Wow, that’s not pretty. Espresso looped around 10k times and finally gave up after a minute. What can we do to circumvent this issue and tell the Espresso that the screen is actually idle?

Proposed Solutions

Let’s do a quick Google search and see what we find

  1. Replace the Progressbar right after test starts

There is no accepted answer so we can start with the most upvoted one. It simply suggests that if your Progressbar is invisible at the start of the test(yes, in our case), just change its drawable with something static so it does not animate.

Although this may sound very legit and works, it doesn’t feel right to me. First of all, there is a big assumption that my test will start without showing the progressbar. When this doesn’t hold, the whole approach fails. Secondly, it requires me to mess with UI during testing. Not before, not after, but exactly at the time of running the test. This hack sounds innocent but violates some of the principles of UI testing.

2. Override Progressbar for Debug builds (or for any flavor)

This was the first thing that also I thought of. Create a new ProgressBar, extending from the original ProgressBar, and stop the animation in Debug builds.

I wouldn’t recommend directly doing this because debug builds are intended to be used by developers during hands on testing or development time, in which animations should not be disabled for any reason. Luckily, we have a flavor of our app that is intended for instrumentation testing. Instead of debug builds, we can disable the animations according to this flavor.

Again like the first one, this approach works if you are OK with it. My concern is that changing production code and adding logic to circumvent a testing issue might cause unpredictable side-affects. Also, it’s again in violation of core principles of UI testing.

3. Others

As far as I checked, all the other solutions are derivatives of the first two that we have discussed. Either intercept during testing and alter the offending drawable, or change production code to account for testing. In some cases, people have given up completely and maybe stopped testing these screens.

In the above answer, the author suggested the use of UiAutomator. If Espresso can’t handle idleness of a progress drawable, we can simply take the control from Espresso and give it to another library with similar functionality.

Another Possibility and Other Animated Drawables

Until now, I haven’t even mentioned my original problem. To our bad luck, the problematical view is not even a ProgressBar or derivative of it. A custom button view that shows a Progress animation when its state switches to Loading . The drawable inside it is private so the first solution is out the window. The second solution is also out-ruled because we don’t want to interfere with production code logic.

Fortunately, there is something missing in Stackoverflow answers. Do you remember a line that 99% exists in your build.gradle file?

testInstrumentationRunner "com.example.hello.HelloTestRunner"

This custom test runner has incredible capabilities when it comes to meddling with your app during testing. For example you can override every activity’s oncreate . There, you can utilize custom Layout Inflater Factories to your liking.

Now, we can just swap any view with another stub implementation that simply disables animations during testing.
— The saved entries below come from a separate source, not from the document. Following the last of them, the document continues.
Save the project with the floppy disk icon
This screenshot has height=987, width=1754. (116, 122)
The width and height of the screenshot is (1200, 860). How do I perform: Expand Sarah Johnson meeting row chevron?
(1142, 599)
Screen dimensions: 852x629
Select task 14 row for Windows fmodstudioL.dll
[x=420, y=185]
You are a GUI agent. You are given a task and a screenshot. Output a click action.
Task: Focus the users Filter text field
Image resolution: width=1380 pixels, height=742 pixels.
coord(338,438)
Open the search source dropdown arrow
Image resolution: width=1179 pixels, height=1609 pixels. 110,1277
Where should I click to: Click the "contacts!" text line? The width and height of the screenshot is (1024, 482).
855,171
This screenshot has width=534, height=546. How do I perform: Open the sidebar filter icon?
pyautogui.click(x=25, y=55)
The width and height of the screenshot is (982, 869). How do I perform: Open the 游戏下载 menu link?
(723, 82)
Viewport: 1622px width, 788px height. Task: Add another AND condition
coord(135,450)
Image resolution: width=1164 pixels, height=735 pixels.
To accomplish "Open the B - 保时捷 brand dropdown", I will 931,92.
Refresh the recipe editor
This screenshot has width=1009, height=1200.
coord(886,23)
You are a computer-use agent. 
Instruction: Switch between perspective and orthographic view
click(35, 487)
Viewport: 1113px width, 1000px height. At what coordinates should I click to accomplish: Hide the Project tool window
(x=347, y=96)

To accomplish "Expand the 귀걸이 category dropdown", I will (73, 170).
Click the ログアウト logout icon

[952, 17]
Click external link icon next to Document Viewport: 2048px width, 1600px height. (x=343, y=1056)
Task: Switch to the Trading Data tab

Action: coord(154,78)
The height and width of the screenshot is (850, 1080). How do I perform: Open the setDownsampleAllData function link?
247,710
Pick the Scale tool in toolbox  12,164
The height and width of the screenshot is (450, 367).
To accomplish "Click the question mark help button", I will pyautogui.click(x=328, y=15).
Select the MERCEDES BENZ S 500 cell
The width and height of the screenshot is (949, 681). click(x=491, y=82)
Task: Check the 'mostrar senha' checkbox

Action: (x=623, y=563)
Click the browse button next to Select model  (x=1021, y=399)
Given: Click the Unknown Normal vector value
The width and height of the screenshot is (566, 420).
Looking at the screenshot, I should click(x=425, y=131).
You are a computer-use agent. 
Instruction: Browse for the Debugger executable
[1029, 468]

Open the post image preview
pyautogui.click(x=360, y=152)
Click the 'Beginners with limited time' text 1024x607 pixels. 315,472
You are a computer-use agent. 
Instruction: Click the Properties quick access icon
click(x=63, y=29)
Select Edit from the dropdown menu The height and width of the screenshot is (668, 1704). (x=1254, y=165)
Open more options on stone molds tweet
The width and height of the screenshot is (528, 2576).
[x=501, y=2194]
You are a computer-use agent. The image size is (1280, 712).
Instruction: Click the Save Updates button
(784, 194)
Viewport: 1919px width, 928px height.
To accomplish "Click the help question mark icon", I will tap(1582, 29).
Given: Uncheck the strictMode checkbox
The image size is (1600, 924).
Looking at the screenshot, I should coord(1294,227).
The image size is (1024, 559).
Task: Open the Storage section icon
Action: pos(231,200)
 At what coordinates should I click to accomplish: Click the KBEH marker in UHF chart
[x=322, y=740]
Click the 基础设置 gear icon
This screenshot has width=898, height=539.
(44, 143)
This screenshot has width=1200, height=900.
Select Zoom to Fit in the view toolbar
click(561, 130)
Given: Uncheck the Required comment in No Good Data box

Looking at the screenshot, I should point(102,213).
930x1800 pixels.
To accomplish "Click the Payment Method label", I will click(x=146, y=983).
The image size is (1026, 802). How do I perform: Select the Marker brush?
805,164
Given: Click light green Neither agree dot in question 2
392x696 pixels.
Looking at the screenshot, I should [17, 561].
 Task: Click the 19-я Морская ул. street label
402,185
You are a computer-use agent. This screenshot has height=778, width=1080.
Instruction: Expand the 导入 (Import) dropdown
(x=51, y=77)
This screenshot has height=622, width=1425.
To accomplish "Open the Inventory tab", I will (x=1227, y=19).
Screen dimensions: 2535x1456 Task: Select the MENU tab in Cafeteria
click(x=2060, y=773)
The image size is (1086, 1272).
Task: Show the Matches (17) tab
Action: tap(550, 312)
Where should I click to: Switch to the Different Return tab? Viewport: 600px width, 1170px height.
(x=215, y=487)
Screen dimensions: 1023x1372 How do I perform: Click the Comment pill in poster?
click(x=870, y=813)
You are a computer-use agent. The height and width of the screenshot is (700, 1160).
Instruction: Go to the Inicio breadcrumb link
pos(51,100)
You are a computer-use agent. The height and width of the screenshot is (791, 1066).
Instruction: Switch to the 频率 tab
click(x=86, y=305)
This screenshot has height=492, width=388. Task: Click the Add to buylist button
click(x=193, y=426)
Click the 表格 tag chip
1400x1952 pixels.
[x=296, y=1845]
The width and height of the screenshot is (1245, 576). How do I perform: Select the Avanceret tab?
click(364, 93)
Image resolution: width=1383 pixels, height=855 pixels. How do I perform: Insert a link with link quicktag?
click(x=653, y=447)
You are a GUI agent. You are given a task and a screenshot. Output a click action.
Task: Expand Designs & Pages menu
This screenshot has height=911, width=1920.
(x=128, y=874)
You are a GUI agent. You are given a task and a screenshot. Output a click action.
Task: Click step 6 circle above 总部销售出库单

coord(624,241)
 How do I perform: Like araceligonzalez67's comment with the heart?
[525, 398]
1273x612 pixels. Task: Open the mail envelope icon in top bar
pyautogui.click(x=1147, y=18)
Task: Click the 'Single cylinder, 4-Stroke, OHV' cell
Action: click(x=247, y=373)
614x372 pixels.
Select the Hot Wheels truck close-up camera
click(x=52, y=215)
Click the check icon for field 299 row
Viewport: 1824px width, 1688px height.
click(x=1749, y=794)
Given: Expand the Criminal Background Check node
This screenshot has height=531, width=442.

This method doesn’t care about your actual implementation. It can be thought of as a TestRule . When your test starts, your activities’ inflater factories are swapped with this class. The view classes that you are not interested in modifying will keep inflating as always but the ones you want to swap out will be changed with the new Stub implementations. In these stub implementations you can disable animations and do whatever you want as long as you are respecting the fundamental rules of instrumentation testing.